There are too many times it takes me too long to think of a Japanese sentence, knowing what I want to say in English, that I could read and understand in an instant. And while I can write Japanese for my own practice, I’d really like just the practice of drilling in the form of, “Quick, write this in Japanese,” with the ability to instantly check against a suggested answer.
I’ve never done anything similar. If you’re not sticking to been an app or book, maybe Netflix paired with Subadub (allows you to select subs and have two lines of subs in different languages) could be set as a nice routine.
Outside of Japan I think changing your account to japanese will make present most Netflix Originals with the option of japanese subs too.
You can watch a show, and play with the subs in order for you to listen (or read) the original english version and then have the japanese translation of it (which won’t be word by word, just a natural translation). You can have Yomichan to see on the spot the words they choose to make the translation too.
Anyway, It’s what I can comes up from the top of my head, as those are tools I use too (just not in that direction).
I already only watch Netflix in Japanese. Sometimes with captions (in Japanese) on, but increasingly turning them off.
I’m not really looking for more examples of native Japanese. I expose myself to plenty of them already. (Living there; watching and reading native content everyday.) Not worried about my comprehension. Just my ability to quickly produce Japanese. Really just looking for a resource that provides English sentences of varying complexity and asks for a translation into Japanese, with answers to check against. Comparing other peoples’ pre-existing translations of Japanese against the original isn’t really helpful for that. (It is very helpful for practicing your own translations into English, but not so much improving your production.)

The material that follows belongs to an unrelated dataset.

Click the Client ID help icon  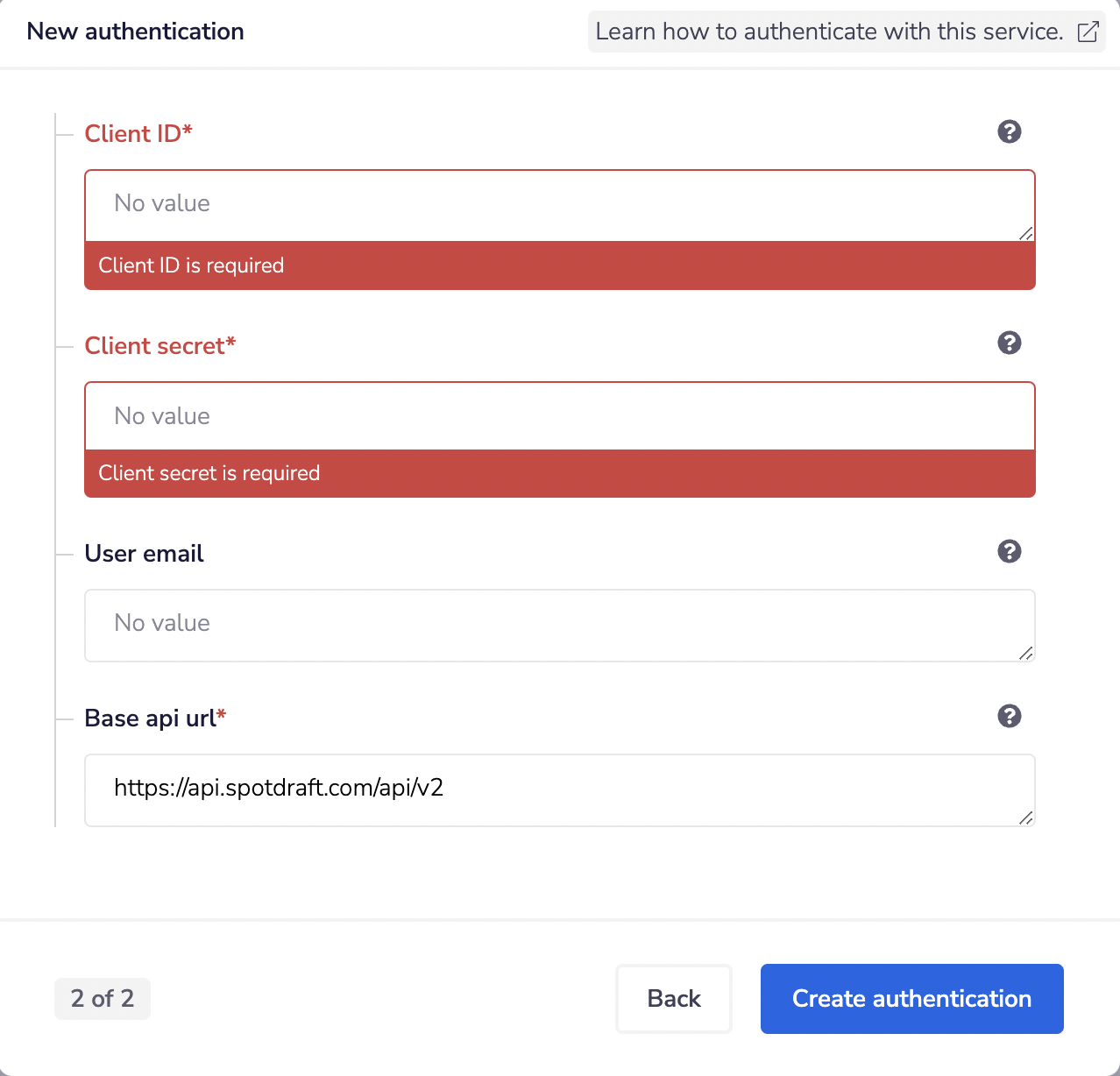click(1010, 131)
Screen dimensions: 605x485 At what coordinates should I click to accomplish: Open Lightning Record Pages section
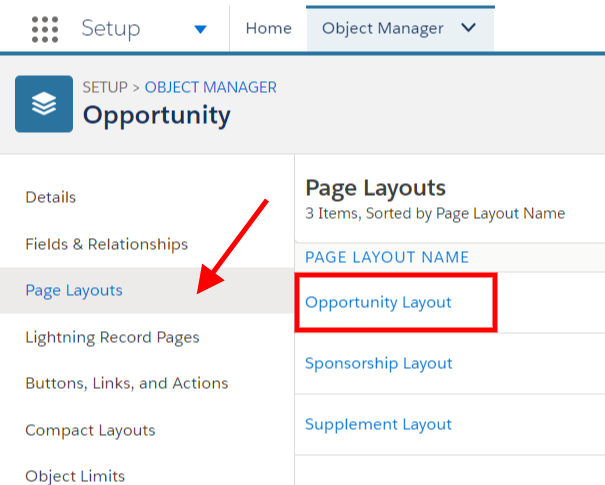pos(112,337)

Maybe there isn’t one. I mean, I suspect there is at least somewhere among all the English-learning books aimed at Japanese-speakers, but maybe not one someone can point me to.

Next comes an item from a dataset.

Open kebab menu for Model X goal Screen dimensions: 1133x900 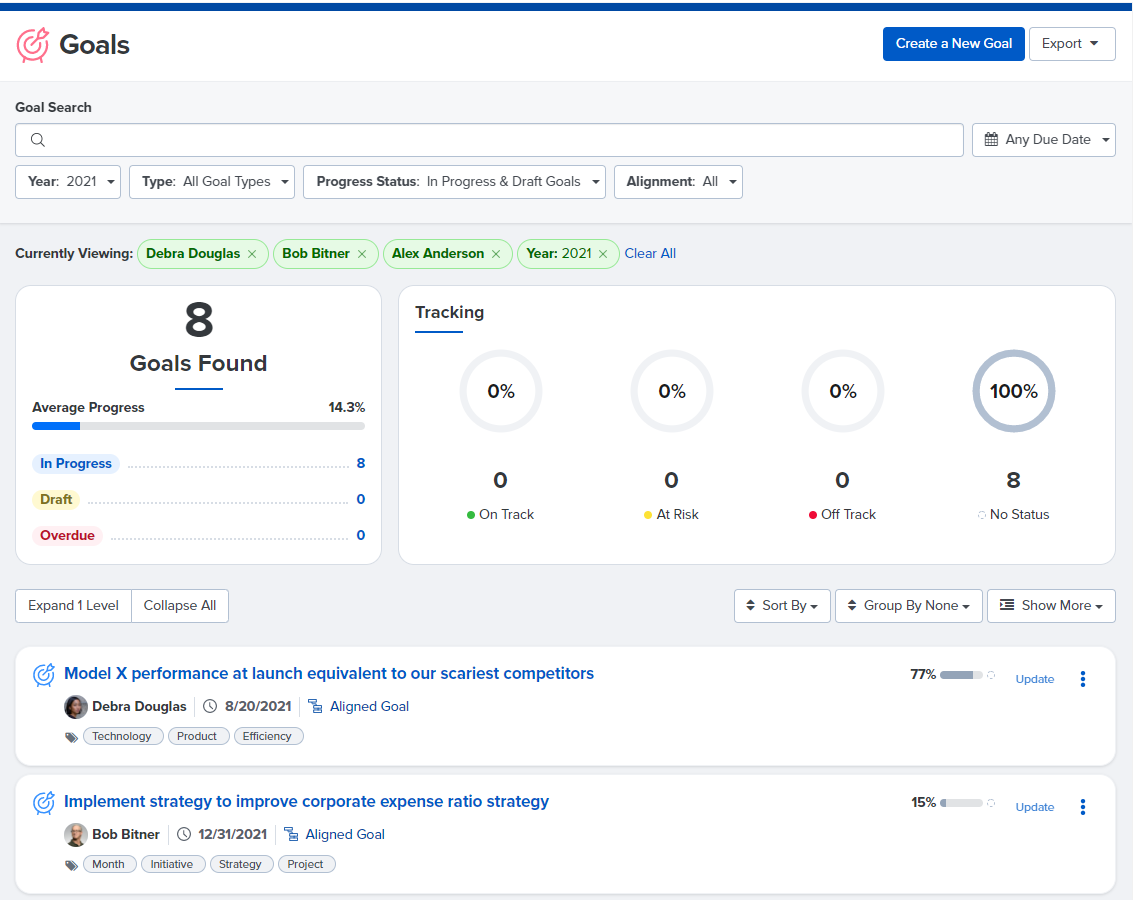tap(1082, 679)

I meant english shows and japanese translations (of which japanese netflix is full of it). The format will be different from a book, that’s true, but the sentences will be of varied difficulty, you’ll have the correct answer (japanese translation) and a lot of context. Seems all elements are there, maybe I’m missing something
Well, I haven’t thought of translation for production practice. Actually I started recently shadowing for that purpose
Couldn’t you just use the Core Decks and create an Anki Card that shows the English Sentence on the front, Japanese sentence on the back?

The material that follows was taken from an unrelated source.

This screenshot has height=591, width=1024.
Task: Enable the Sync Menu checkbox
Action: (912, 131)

Turn the intervalls way up so you dont just remember them and maybe suspend things that are way too easy
This isn’t a bad alternative, actually. Hadn’t thought of it since I’ve never liked using Anki.
I meant english shows and japanese translations (of which japanese netflix is full of it). The format will be different from a book, that’s true, but the sentences will be of varied difficulty, you’ll have the correct answer (japanese translation) and a lot of context. Seems all elements are there, maybe I’m missing something
Ah. Yeah, this could be somewhat helpful. Hadn’t thought about using Japanese subtitles of English material specifically for this purpose.